## Énoncé de l'exercice
Poursuivez le compte rendu de la séance parlementaire du 30 mars 2000 à partir de sa dernière phrase.

## Texte extrait
Séance du 30 mars 2000







M. le président. « Art. 9 nonies . - Il est inséré, après l'article 139 du même code, un article 139-1 ainsi rédigé :
« Art. 139-1 . - Lorsqu'un avocat a fait l'objet de l'interdiction prévue par le 12° de l'article 138 en raison de faits commis dans l'exercice ou à l'occasion de l'exercice de ses activités, il peut, dans le jour suivant la décision du juge d'instruction, contester cette décision devant le président du tribunal de grande instance, à qui le dossier de la procédure est alors transmis sans délai. Cette contestation suspend l'exécution de l'interdiction d'exercice et interdit une éventuelle révocation du contrôle judiciaire.
« Dans les cinq jours suivant la réception du dossier, le président du tribunal de grande instance statue par ordonnance motivée non susceptible de recours, après un débat contradictoire au cours duquel il entend les observations du procureur de la République puis de l'avocat, assisté, le cas échéant, de son conseil.
« Le bâtonnier de l'ordre des avocats peut présenter des observations devant le président du tribunal de grande instance.
« L'appel formé contre l'ordonnance de placement sous contrôle judiciaire, confirmée par le président du tribunal de grande instance, suspend l'exécution de l'interdiction d'exercice. »
Je suis saisi de deux amendements qui peuvent faire l'objet d'une discussion commune.

## Lignes répertoriées
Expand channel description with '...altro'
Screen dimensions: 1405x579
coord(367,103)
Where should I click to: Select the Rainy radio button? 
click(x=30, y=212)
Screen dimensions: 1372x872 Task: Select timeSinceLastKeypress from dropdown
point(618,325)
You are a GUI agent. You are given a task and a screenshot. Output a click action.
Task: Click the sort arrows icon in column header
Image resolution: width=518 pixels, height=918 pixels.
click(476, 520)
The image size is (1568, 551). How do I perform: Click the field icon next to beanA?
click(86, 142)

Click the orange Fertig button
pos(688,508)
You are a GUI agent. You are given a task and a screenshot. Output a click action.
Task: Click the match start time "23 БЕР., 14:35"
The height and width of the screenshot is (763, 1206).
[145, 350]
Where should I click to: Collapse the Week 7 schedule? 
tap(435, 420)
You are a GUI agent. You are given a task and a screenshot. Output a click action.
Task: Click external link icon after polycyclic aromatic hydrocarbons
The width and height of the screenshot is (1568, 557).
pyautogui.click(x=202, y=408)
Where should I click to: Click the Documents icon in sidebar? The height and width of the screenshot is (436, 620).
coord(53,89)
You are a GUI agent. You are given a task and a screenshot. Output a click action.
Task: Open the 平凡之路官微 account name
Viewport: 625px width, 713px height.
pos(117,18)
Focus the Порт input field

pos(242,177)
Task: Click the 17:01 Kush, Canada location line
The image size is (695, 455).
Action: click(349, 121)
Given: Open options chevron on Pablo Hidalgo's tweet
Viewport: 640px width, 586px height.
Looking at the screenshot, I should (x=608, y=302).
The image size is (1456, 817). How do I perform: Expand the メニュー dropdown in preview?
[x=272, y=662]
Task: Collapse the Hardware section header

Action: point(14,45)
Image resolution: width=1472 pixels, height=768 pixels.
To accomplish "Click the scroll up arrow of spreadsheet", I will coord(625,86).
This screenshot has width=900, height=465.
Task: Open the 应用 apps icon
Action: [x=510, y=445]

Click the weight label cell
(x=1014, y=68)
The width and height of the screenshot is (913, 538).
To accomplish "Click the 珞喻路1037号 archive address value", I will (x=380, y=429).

## Exercice corrigé
Par amendement n° 23, M. Jolibois, au nom de la commission, propose de rédiger comme suit cet article :
« Après les mots : "d'un avocat," la fin de la seconde phrase du quatorzième alinéa (12°) de l'article 138 du code de procédure pénale est ainsi rédigée : "le conseil de l'ordre, saisi par le juge d'instruction, a seul le pouvoir de prononcer cette mesure à charge d'appel, dans les conditions prévues aux articles 23 et 24 de la loi n° 71-1130 du 31 décembre 1971 portant réforme de certaines professions judiciaires et juridiques ; le conseil de l'ordre statue dans les quinze jours ;". »
Par amendement n° 113, MM. Badinter, Dreyfus-Schmidt et Charasse proposent de rédiger comme suit l'article 9 nonies :
« Après les mots : "d'un avocat", la fin de la seconde phrase du quatorzième alinéa (12°) de l'article 138 du code de procédure pénale est remplacée par les dispositions suivantes : "le conseil de l'ordre, saisi par le juge d'instruction, a seul le pouvoir de prononcer cette mesure à charge d'appel, dans les conditions prévues aux articles 23 et 24 de la loi n° 71-1130 du 31 décembre 1971 portant réforme de certaines professions judiciaires et juridiques. Le conseil de l'ordre statue dans un délai de quinze jours". »
La parole est à M. le rapporteur, pour défendre l'amendement n° 23.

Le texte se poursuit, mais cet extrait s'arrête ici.